For one thing, the diners on the B & O are so superior to those of any other railroad in the East as to warrant no comparison. The menus are long and various and notably lacking in the types of entrees with which other stewards' departments like to affront the taste of travelers. There are always plenty of steaks and chops and good cuts of beef on a B & O diner with wonderful hot breads and rich desserts to match. Lunch or dinner there, while rolling through the mellow countryside of Maryland or Pennsylvania, is an event, not an expedient.

Then, too, experienced voyagers know that it is usually easier to get aboard a B & O train. The quality of urgency and hustle is lacking from its schedules, and the brash and hurried commercial trade goes elsewhere, leaving the B & O's facilities to the knowing and perceptive travelers, who are also, happily, less numerous. When they want to ride the cars in comfort, voyagers within its territory take the B & O as a matter of course. After all, what other railroad in the fifth decade of the preposterous twentieth century maintains rocking chairs in its depots?
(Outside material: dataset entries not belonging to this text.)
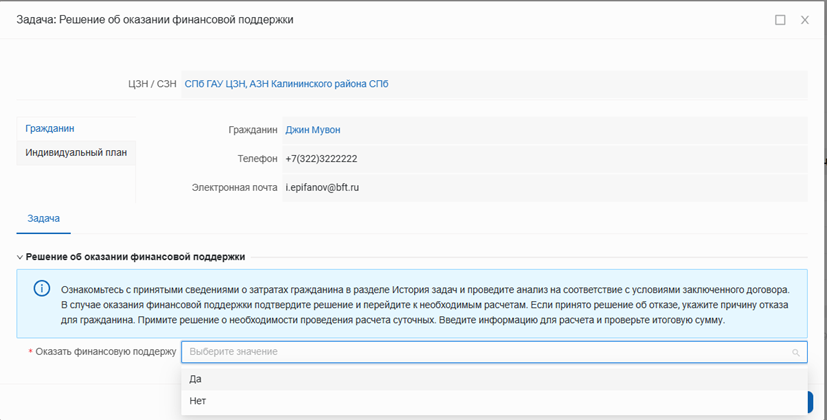Screen dimensions: 827x420
Task: Choose 'Нет' in the dropdown list
Action: [x=197, y=401]
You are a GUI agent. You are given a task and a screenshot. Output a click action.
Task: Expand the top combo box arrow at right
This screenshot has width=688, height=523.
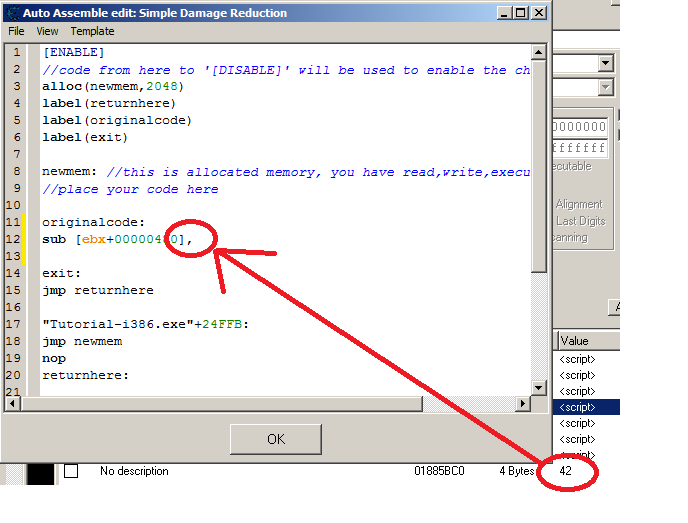coord(606,63)
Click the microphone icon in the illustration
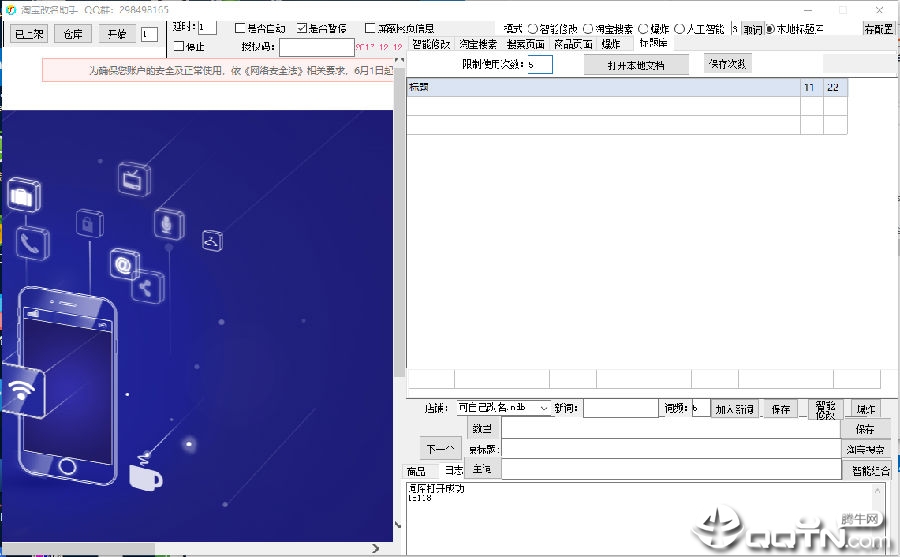 (169, 224)
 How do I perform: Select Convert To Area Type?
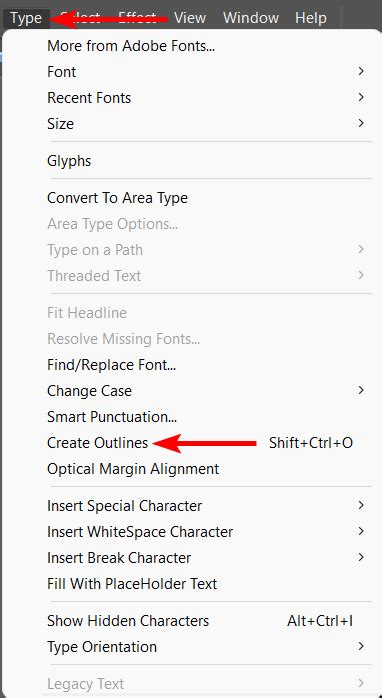click(x=118, y=198)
There is talk now and then, and all of it frightening, of decentralizing the motion picture industry and transplanting it either partially or in its entirety to the east coast of the United States, presumably somewhere near New York. However admirable the notion may be so far as Hollywood is concerned, the idea is a nightmare to New Yorkers, and Manhattan authorities had better take urgent steps in the matter unless they are reconciled to seeing life on a constant and everyday basis conducted as it even now is revised several times a year when film prestige needs the benefit of civilization and when what is known as a “premeer” subjects Gotham to the mannerless capers and absurd posturings of film folk and their rented admirers.